GitOps in Classified Environments: Patterns That Work

Introduction

GitOps, the practice of using Git as the single source of truth for declarative infrastructure and application deployment, has become the standard for cloud-native operations. Its benefits are well understood: auditability, reproducibility, rollback capability, and drift detection.

But what happens when your deployment target is a classified environment with no internet connectivity? When your Git repositories cannot span security domains? When the standard GitOps tooling assumes network access that simply does not exist?

This article presents patterns that adapt GitOps principles for classified and air-gapped federal environments.

The Core Challenge

Standard GitOps assumes a connected model: a Git repository triggers a reconciliation loop in a cluster agent (ArgoCD, Flux) that pulls the desired state and applies it. This model breaks in classified environments due to:

• Air gaps: No network connectivity between development (low-side) and production (high-side) environments
• Cross-domain solutions: Data can only cross classification boundaries through approved transfer mechanisms
• Registry isolation: Container registries on the high side cannot pull from public or even private low-side registries
• Tooling restrictions: Not all GitOps tools are approved for use in classified environments

Pattern 1: Split-Repository GitOps

Maintain separate Git repositories on each side of the classification boundary. The low-side repository contains the full development history. The high-side repository contains only the artifacts and manifests approved for deployment.

How It Works

Developers work normally on the low-side repository: branches, pull requests, code reviews, CI/CD

When a release is ready, the CI pipeline produces versioned, signed artifacts (container images, Helm charts, Kubernetes manifests)

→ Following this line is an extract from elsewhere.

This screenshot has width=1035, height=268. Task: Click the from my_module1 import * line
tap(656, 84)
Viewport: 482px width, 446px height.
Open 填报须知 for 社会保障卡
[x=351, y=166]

Artifacts are packaged for cross-domain transfer, including cryptographic signatures and SBOMs

After cross-domain review and transfer, artifacts are imported into the high-side registry and Git repository

ArgoCD (or Flux) on the high side detects the new commit and reconciles the cluster state

Benefits

• GitOps reconciliation loop operates normally on the high side
• Full audit trail on both sides of the boundary
• Developers are not slowed by classification constraints during development

Challenges

• Manual (or semi-automated) cross-domain transfer step
• Repository synchronization requires disciplined processes
• Version tracking across repositories requires careful naming conventions

Pattern 2: Artifact-First GitOps

Instead of transferring Git commits across the boundary, transfer only signed artifacts (container images and deployment manifests). The high-side GitOps agent watches an artifact repository rather than a Git repository.

How It Works

Low-side CI/CD builds, tests, scans, and signs container images

Deployment manifests are rendered with specific image digests (not tags)

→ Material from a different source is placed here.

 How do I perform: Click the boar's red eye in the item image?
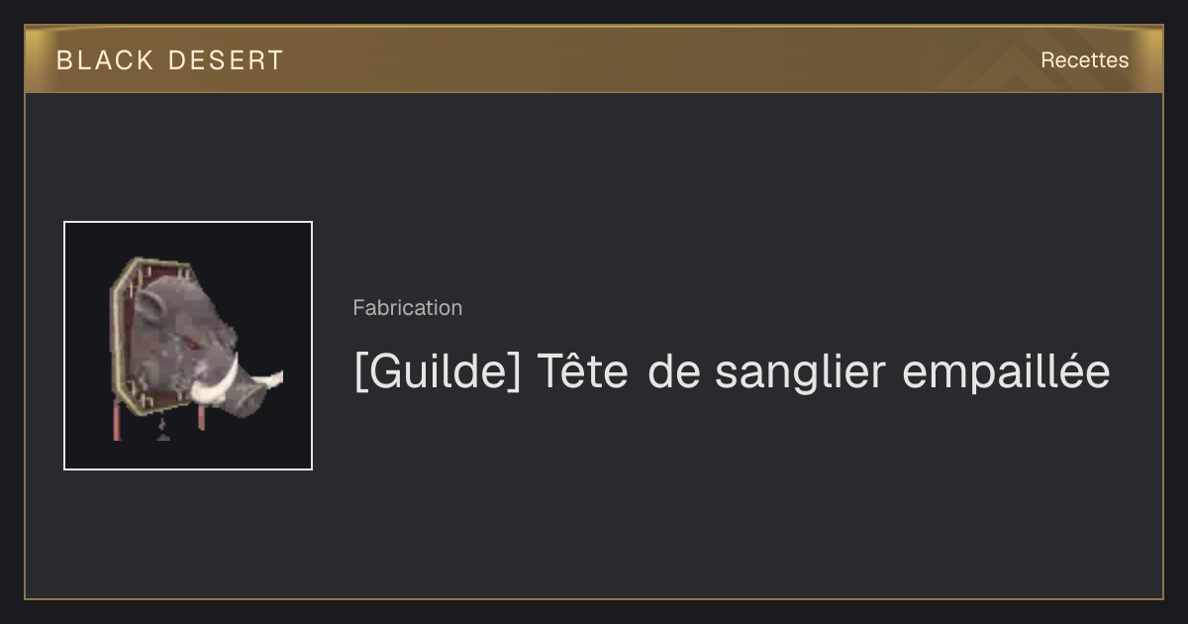click(192, 342)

Images and manifests are packaged into a transfer bundle

The bundle crosses the air gap via approved cross-domain solution

An import automation script pushes images to the high-side registry and manifests to a high-side Git repo

ArgoCD reconciles from the high-side Git repo

Key Design Decision: Digests Over Tags

Always reference container images by digest (sha256) rather than tag. Tags are mutable; a "v1.2.3" tag could point to different images on different sides of the boundary. Digests are immutable and verifiable, ensuring that the exact image that passed security scanning on the low side is the exact image deployed on the high side.

Pattern 3: Declarative Transfer Manifests

Create a transfer manifest that declaratively specifies everything needed for a deployment: container images, Kubernetes manifests, configuration, and verification checksums.

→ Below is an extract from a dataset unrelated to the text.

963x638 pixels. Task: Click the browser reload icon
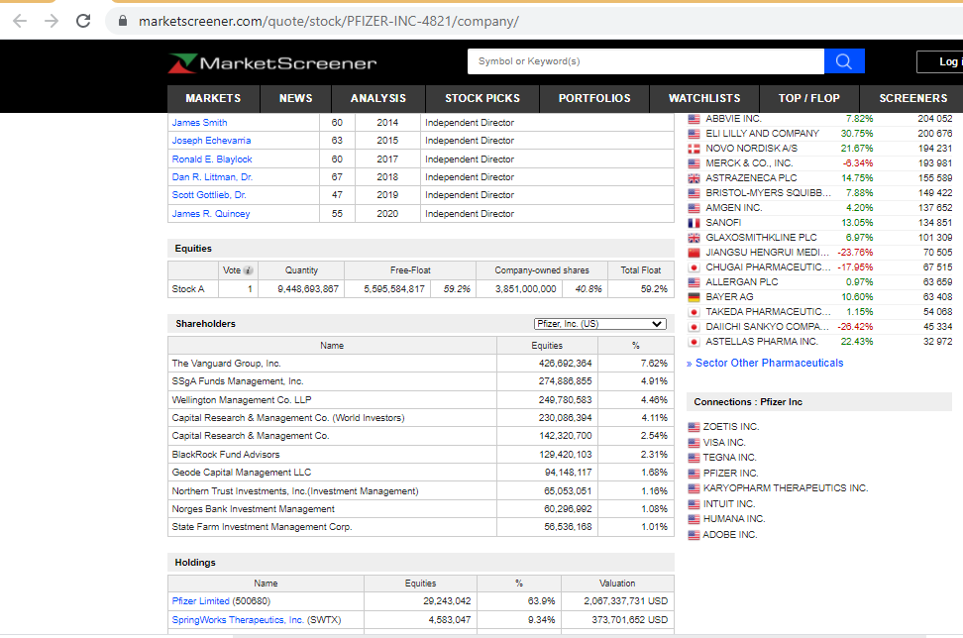[x=83, y=21]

Transfer Manifest Structure

Create a YAML manifest that lists every artifact, its digest, signature, and associated Kubernetes manifests. This manifest becomes the contract between the low-side release process and the high-side import process. It is versioned, auditable, and verifiable.

Tooling Considerations

ArgoCD is the most widely deployed GitOps tool in federal environments. Its application-centric model and RBAC capabilities align well with classified environment requirements.

Flux offers a lighter-weight alternative with strong multi-tenancy support.

Zarf deserves special mention as a tool specifically designed for air-gapped Kubernetes deployments. It packages everything needed for deployment into a single transferable bundle.

Conclusion

GitOps in classified environments requires adaptation, not abandonment. The core principles of declarative configuration, version-controlled desired state, and automated reconciliation remain valid. By implementing split-repository patterns, artifact-first transfers, and disconnected reconciliation, federal teams can achieve the reliability and auditability benefits of GitOps even in the most constrained environments.